Wednesday, January 28, 2009

Governmental Budget Tips

Here's some ideas I think would help cut government costs:

Cut postal deliveries to Mon-Fri.  We don't NEED mail delivered on Saturdays anyway.  It's all junk mail and bills.  Who needs it.

Consolidate our armed forces.  Do we really need so many "land forces"?  Combine the Army, Marines, Air Force Rangers, into a single group.  We only need three segments:  Land, Sea and Air.  The current stupidity is leftover from nostalgia days.  Time to modernize.

Pass a federal law that mandates any "foreign" territory which is occupied or controlled by U.S. forces for more than a year, is to become a protectorate and inclusive of all pertinent federal laws.  That would solve two major problems:  (a) legal disposition of detainees on foreign soil, and (b) provide incentive to GET THE HELL OUT sooner.  Do we REALLY need to maintain Guantanamo Bay?  Why?

Sell American flags to everyone in the Middle East.  They seem to have an insatiable apetite for burning them in front of TV cameras.  Maybe we could capitalize on that somehow.

Charge all meteorologists a hefty federal "fine" when they blow the forecast.  It should be equal to a days-worth of their salary (gross amount, of course).

Anytime someone insists on modifying public school textbooks, FORCE that person to pay for it on their own.  No assistance allowed.

Require all fat TSA agents to run on treadmills to generate electricity to power the scanners at the airports.  That should cover the bill for at least a year or two.

Even though unconstitutional: Charge every voter $1 to vote.  That would collect a crapload of money and the marketing potential is awesome "put your money where your vote is".  "Best government money can buy", and so on.  Oh, and "crapload" is a mathematical term.
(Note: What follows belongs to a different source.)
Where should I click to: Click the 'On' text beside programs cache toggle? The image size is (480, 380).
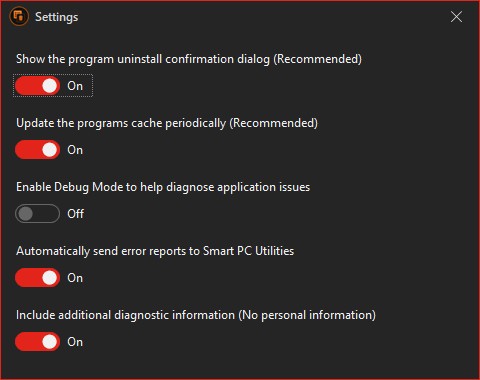coord(75,150)
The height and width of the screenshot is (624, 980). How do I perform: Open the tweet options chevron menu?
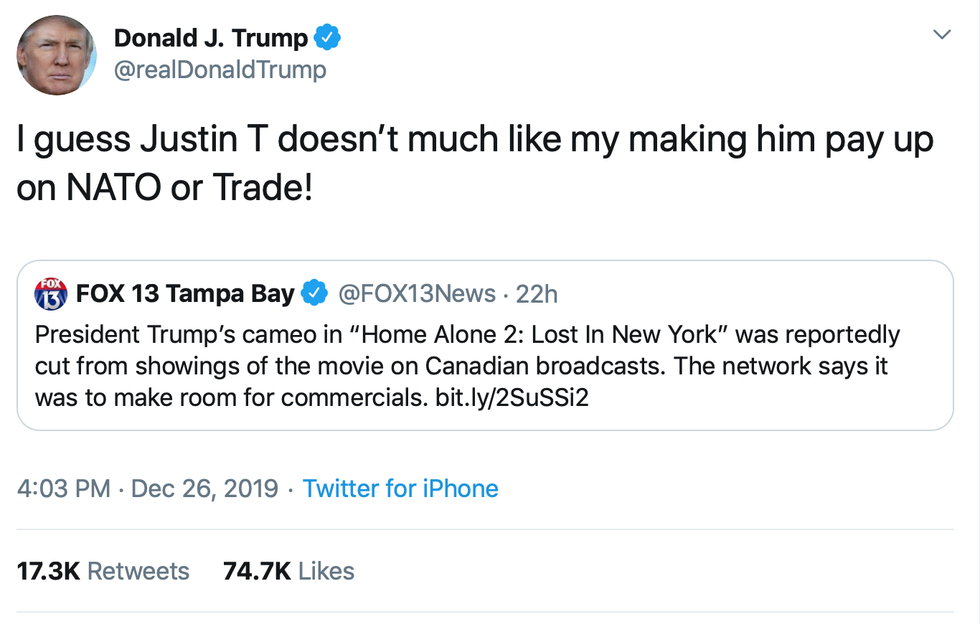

Attach a head-mounted contraption to every Senator and Congressman, which links to the jaw bone to generate electricity from the movement of their mouths.  Since they can't seem to shut up for more than a few seconds, maybe we could reduce our dependence on foreign oil that way.

Once a year, charter a PPV channel to carry the new "Nude Legislature" event where our elected officials have to attend a full day of work totally nude.  I'm sure some could garner a few bucks.

Rent out time at shooting ranges for the public to bring their favorite "hated" appliance to shoot to pieces with an array of military weapons.  I'm sure there would be NO shortage of folks who would gladly dish out $100 for 30 minutes with a mini-gun and their crappy old TV set.

Place ads on all of the .gov web sites.  Popups.  Floaters.  Chasers.  You name it.  Collect some revenue at least.

On the LOCAL government side, here's a list of new laws and fines that would surely help restock the budget coffers:

Failure to use a turn signal when changing lanes: $5,000

Driving with an animal on your lap: $10,000

Driving and reading a book, applying cosmetics, applying food condiments, dialing a cell phone, texting, lighting a cigarette, facing the passenger while talking: $10,000

Playing music loud enough to hear through rolled-up windows in another vehicle: $20,000

Driving with bumper stickers: $1,000

Vanity plates that don't make any sense to others: $1,000

Driving while intoxicated: $100,000 and take their car and their license on the FIRST offense

Failing to move out of the way of an emergency vehicle en route to an emergency: $50,000

Maybe if the fines were scarry enough, people would actually heed these laws.